Monthly Archives: January 2025

IN DIALOGUE

Interreligious dialogue has been a frequent and popular endeavor over the recent decades, though not as much now as it was in the 1960s and ‘70s.  Understandably enough people from different traditions were seeking to get free of the isolation from and hostility toward “the other tradition.”  This was especially true of Christian versus non-Christian traditions.  People were seeking common ground and to clarify our differences in a friendly, accepting atmosphere.  I won’t go into all the positives and negatives of these endeavors, suffice it to say there developed many.  Here I want to look at a very different kind of dialogue.  The interlocutors are not just from different traditions but from radically different ages and very different modes of engagement.  I present three examples.
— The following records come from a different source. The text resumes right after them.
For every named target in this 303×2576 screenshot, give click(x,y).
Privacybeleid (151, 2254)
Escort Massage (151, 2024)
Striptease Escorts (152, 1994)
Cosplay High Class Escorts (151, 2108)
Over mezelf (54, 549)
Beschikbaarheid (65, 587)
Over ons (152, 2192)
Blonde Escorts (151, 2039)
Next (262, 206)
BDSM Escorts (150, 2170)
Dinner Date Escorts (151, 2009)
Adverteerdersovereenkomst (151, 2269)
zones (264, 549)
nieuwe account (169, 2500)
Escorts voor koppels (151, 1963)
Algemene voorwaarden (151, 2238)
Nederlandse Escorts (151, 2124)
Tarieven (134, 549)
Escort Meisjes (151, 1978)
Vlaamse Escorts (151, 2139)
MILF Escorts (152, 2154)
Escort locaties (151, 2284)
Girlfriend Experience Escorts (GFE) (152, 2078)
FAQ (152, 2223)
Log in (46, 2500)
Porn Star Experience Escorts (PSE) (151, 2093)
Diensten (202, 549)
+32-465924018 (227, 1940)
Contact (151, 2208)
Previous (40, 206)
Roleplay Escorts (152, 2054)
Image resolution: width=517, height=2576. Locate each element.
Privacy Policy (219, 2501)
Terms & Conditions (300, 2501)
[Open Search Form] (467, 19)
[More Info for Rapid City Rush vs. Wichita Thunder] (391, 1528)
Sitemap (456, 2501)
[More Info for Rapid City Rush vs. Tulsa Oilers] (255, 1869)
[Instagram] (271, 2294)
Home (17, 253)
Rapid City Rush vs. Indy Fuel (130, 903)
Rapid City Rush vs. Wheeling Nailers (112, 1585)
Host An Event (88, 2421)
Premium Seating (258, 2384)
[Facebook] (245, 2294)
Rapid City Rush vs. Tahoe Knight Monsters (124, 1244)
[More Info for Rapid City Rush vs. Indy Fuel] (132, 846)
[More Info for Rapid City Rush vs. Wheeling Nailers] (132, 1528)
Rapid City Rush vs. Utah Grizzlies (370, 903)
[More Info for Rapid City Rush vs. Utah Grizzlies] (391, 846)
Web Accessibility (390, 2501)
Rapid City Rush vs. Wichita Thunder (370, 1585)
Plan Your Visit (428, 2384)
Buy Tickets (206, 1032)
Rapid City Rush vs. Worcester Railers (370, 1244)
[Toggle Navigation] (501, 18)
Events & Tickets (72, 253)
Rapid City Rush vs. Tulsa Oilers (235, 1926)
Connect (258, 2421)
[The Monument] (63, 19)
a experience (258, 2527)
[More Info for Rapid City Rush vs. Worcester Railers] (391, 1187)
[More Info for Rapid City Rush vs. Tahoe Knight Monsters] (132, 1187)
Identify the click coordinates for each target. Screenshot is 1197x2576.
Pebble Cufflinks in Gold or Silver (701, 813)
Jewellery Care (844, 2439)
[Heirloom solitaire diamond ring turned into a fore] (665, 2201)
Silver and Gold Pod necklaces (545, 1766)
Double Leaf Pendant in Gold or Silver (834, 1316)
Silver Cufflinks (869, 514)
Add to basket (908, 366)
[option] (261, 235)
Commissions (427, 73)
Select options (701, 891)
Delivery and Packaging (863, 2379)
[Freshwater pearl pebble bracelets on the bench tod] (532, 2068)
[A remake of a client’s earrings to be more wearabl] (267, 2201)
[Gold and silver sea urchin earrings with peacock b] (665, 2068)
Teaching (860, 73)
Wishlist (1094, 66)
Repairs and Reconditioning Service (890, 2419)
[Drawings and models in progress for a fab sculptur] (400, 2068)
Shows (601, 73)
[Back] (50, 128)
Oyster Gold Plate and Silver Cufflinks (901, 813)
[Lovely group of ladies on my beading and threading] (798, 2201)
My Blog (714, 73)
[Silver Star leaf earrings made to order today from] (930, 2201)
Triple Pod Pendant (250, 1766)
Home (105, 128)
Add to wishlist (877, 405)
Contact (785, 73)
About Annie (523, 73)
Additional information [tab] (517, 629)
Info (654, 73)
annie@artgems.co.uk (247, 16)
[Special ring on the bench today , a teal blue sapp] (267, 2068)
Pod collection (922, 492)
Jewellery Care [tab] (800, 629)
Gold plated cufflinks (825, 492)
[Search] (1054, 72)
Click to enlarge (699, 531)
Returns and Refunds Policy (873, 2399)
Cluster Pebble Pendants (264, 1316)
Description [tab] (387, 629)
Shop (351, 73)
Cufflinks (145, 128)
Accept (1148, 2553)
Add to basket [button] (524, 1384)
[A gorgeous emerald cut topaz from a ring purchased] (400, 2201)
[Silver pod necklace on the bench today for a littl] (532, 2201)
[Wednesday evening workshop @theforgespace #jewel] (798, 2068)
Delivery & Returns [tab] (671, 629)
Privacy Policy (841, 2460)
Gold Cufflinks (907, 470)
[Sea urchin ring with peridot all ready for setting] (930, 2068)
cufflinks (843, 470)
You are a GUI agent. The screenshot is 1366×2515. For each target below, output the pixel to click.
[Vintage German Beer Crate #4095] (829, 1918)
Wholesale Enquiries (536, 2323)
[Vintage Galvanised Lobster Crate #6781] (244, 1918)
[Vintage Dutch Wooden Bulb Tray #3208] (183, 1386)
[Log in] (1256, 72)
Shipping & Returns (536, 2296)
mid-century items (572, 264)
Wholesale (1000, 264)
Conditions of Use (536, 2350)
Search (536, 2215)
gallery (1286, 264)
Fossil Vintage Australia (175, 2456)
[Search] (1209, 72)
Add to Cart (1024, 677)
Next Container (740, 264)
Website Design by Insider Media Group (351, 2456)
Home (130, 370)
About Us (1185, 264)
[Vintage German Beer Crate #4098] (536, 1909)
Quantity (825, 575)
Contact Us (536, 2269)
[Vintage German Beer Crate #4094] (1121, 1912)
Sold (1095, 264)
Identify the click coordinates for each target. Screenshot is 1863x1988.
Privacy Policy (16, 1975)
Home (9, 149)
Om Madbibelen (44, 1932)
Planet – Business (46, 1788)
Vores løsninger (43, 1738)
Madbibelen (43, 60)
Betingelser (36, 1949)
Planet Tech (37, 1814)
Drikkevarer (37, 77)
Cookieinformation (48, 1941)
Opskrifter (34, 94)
  1. The first interlocutors will be Karl Rahner and Ma Yuan.  Rahner was the best and most famous Catholic theologian of the 20th century.  In 1974 Rahner came to a gathering at the University of Chicago where he delivered a paper entitled, “Thomas Aquinas on the Incomprehensibility of God.”  A masterful presentation of a very deep subject, which is fundamental and foundational for an authentic faith life.  (Unfortunately the paper is not online, so I can’t provide a link.)  

This “incomprehensibility” is not one due to some lack in us that somehow can be overcome….like Einstein “solving” the problem of understanding gravity.  For most of us gravity remains an “incomprehensible.”  Such an “incomprehensibility” is only a kind of imperfection in us that can be remedied.  But you might think, the reality of God is a kind of “puzzle” that somehow will become clear  and “solved” after death when we are “in heaven.”  Scripture at times seem to be saying something like that….like when Paul says that “now we see only partially” but then “we will see Him as He is, face to face.”  For Aquinas, as Rahner shows, NO is the answer.  But it is paradoxically not a negative no if you will.  What is actually unveiled after death, what we “see face to face” is the absolutely unfathomable Mystery of God, the absolute, infinite, eternal Reality.  In other words, this incomprehensibility is not just some quality or characteristic of God, something added to the person, somethng that simply describes some aspect of the Divine Reality.  No, it is actually his very being if you will.  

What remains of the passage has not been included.